#### TASK OBJECTIVE
Repeat precisely the span of lines below that opens with the line containing "Instruction: Open the" and closes with the line containing "Click the resource filter input field", both included.

....................

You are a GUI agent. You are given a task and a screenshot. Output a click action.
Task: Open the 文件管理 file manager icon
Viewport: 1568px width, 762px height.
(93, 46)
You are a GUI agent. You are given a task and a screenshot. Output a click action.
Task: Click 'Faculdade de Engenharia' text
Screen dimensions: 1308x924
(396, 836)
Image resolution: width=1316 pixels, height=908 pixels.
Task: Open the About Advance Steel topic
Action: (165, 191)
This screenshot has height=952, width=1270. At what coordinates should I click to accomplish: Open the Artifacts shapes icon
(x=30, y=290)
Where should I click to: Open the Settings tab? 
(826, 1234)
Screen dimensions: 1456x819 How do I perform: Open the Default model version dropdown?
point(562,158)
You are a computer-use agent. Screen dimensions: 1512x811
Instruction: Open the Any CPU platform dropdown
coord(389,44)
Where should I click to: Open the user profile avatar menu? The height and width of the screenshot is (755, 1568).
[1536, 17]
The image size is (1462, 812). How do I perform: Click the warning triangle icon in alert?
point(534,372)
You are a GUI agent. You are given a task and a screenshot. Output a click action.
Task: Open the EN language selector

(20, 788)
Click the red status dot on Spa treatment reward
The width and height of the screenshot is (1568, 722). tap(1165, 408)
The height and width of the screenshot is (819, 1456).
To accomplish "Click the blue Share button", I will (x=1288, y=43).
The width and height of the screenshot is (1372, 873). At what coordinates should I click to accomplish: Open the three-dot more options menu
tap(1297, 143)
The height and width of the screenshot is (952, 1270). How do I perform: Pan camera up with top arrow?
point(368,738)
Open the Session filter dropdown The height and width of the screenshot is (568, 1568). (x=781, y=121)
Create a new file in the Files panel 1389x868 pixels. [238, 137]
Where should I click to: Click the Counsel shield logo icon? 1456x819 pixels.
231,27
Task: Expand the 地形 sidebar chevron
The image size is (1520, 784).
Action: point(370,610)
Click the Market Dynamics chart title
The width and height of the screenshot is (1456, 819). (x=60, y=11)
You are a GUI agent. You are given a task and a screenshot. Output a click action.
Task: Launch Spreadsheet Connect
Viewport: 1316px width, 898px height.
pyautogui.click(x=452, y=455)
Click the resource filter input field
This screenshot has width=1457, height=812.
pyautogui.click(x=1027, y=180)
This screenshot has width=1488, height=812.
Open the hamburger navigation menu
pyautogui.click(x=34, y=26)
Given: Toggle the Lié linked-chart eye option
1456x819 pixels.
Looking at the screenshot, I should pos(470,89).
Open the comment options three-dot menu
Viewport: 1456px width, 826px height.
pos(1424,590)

....................

#### ANSWER FOR THE TASK
Instruction: Open the Any CPU platform dropdown
coord(389,44)
Where should I click to: Open the user profile avatar menu? The height and width of the screenshot is (755, 1568).
[1536, 17]
The image size is (1462, 812). How do I perform: Click the warning triangle icon in alert?
point(534,372)
You are a GUI agent. You are given a task and a screenshot. Output a click action.
Task: Open the EN language selector

(20, 788)
Click the red status dot on Spa treatment reward
The width and height of the screenshot is (1568, 722). tap(1165, 408)
The height and width of the screenshot is (819, 1456).
To accomplish "Click the blue Share button", I will (x=1288, y=43).
The width and height of the screenshot is (1372, 873). At what coordinates should I click to accomplish: Open the three-dot more options menu
tap(1297, 143)
The height and width of the screenshot is (952, 1270). How do I perform: Pan camera up with top arrow?
point(368,738)
Open the Session filter dropdown The height and width of the screenshot is (568, 1568). (x=781, y=121)
Create a new file in the Files panel 1389x868 pixels. [238, 137]
Where should I click to: Click the Counsel shield logo icon? 1456x819 pixels.
231,27
Task: Expand the 地形 sidebar chevron
The image size is (1520, 784).
Action: point(370,610)
Click the Market Dynamics chart title
The width and height of the screenshot is (1456, 819). (x=60, y=11)
You are a GUI agent. You are given a task and a screenshot. Output a click action.
Task: Launch Spreadsheet Connect
Viewport: 1316px width, 898px height.
pyautogui.click(x=452, y=455)
Click the resource filter input field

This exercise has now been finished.